The deal, announced this week, involves U.S.-based lenders C/M Capital Master Fund LP and WVP Emerging Manager Onshore Fund LLC. It starts with a AU$3 million immediate tranche to cover the AusCann transaction costs and general expenses, followed by up to AU$8 million in additional drawdowns over the next 18 months. The notes carry a 10% premium on principal, mature in 18 months and convert into shares at a discount tied to recent trading prices, with a floor of 4 Australian cents per share. The arrangement also includes warrants exercisable at 75% of the funded value.
This financing caps a process that began in April with a data-sharing pact between the companies and escalated in August to a $15 million asset sale agreement. AusCann, which delisted from the ASX last year after financial strains, is handing over its Neuvis oral delivery system for cannabinoids, a 48% stake in pet therapeutics firm CannPal Animal Therapeutics Ltd., and nearly 20% ownership in European Cannabis Corp. GmbH, a German producer with EU-GMP certification. These pieces give Argent entree to preclinical epilepsy trial data, animal health applications, and supply chain footholds in Europe – assets that could accelerate its pipeline in central nervous system drugs.
Argent’s managing director, Roby Zomer, called the funding a vote of confidence from investors versed in American markets. “This partnership strengthens our operational and financial position,” Zomer said in the release, adding that it would aid integration of AusCann’s AC8 epilepsy candidate and preparations for a secondary listing on a major U.S. exchange.
Shares in Argent rose 9.2% to 8.3 Australian cents on the news, reflecting trader bets on the company’s expanded reach in a field where regulatory barriers often stifle smaller players. Yet the convertible terms introduce dilution risks for existing holders if share prices dip, a common trade-off in biotech funding rounds where cash is king but equity erosion lurks. The facility also incorporates a deed of variation amending terms on outstanding convertible notes from Mercer Street Global Opportunity Fund LLC under its 2020 and 2022 agreements, pushing its due date to late 2026 on similar conversion rules, a move that tidies Argent’s balance sheet ahead of the U.S. push.
For a firm like Argent, which has leaned on partnerships to build out cannabinoid therapies without massive upfront capital, this step marks a calculated bet on trans-Atlantic expansion. While the U.S. listing could unlock deeper pools of institutional money, success ultimately depends on a seamless integration of the new assets and positive readouts from ongoing trials. In a sector where funding dries up fast amid shifting federal policies, securing American backers now positions Argent to weather near-term volatility while chasing revenue from approved products.

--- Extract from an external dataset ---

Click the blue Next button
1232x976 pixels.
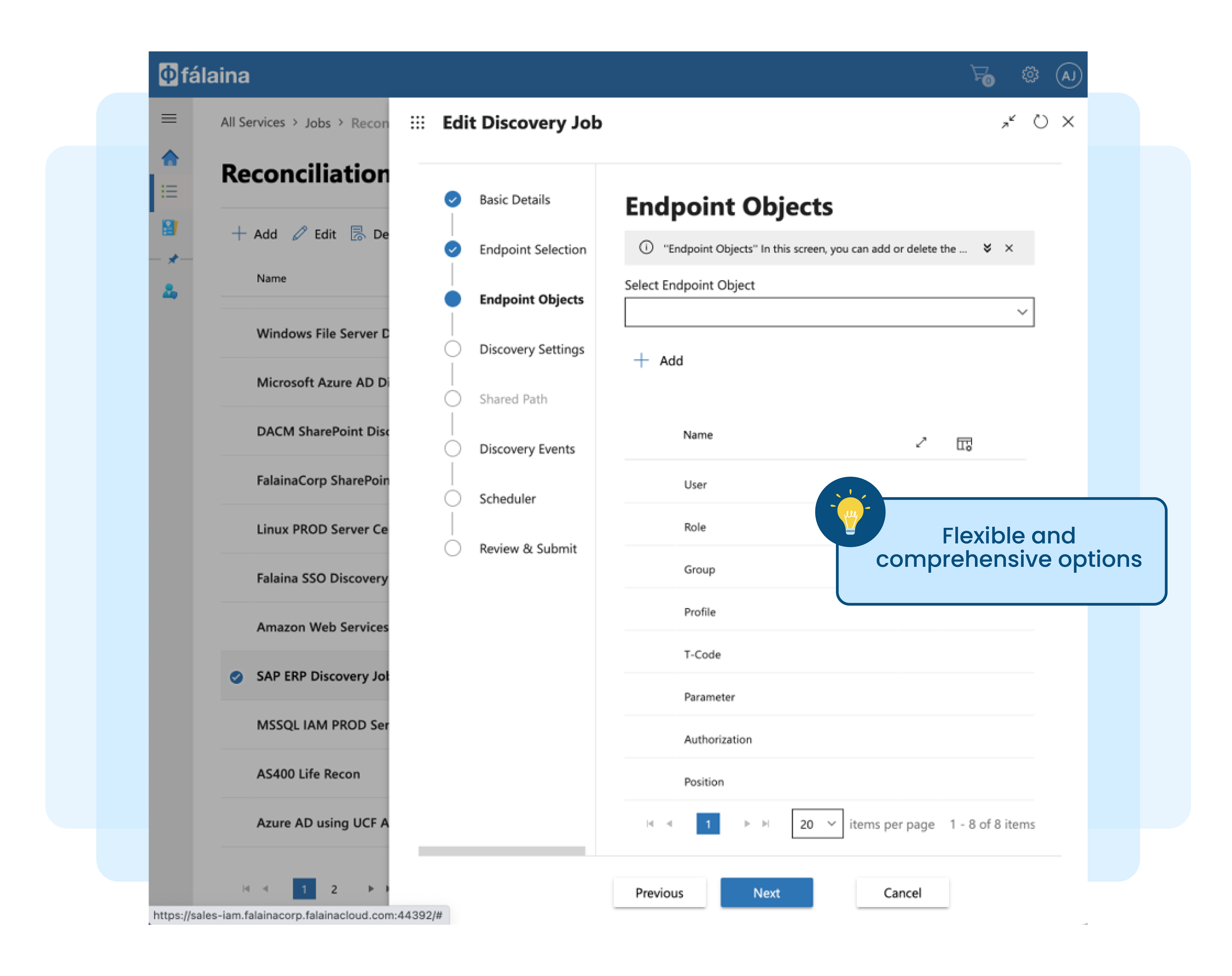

Strategically, this deal is a pragmatic consolidation that strengthens Argent’s toolkit without overextending resources. If the AusCann assets deliver on their promise, particularly in epilepsy and veterinary markets, the company could emerge as a lean contender in the global therapeutics arena. Investors should monitor quarterly updates for signs of seamless merging and listing momentum, as those will dictate the real payoff.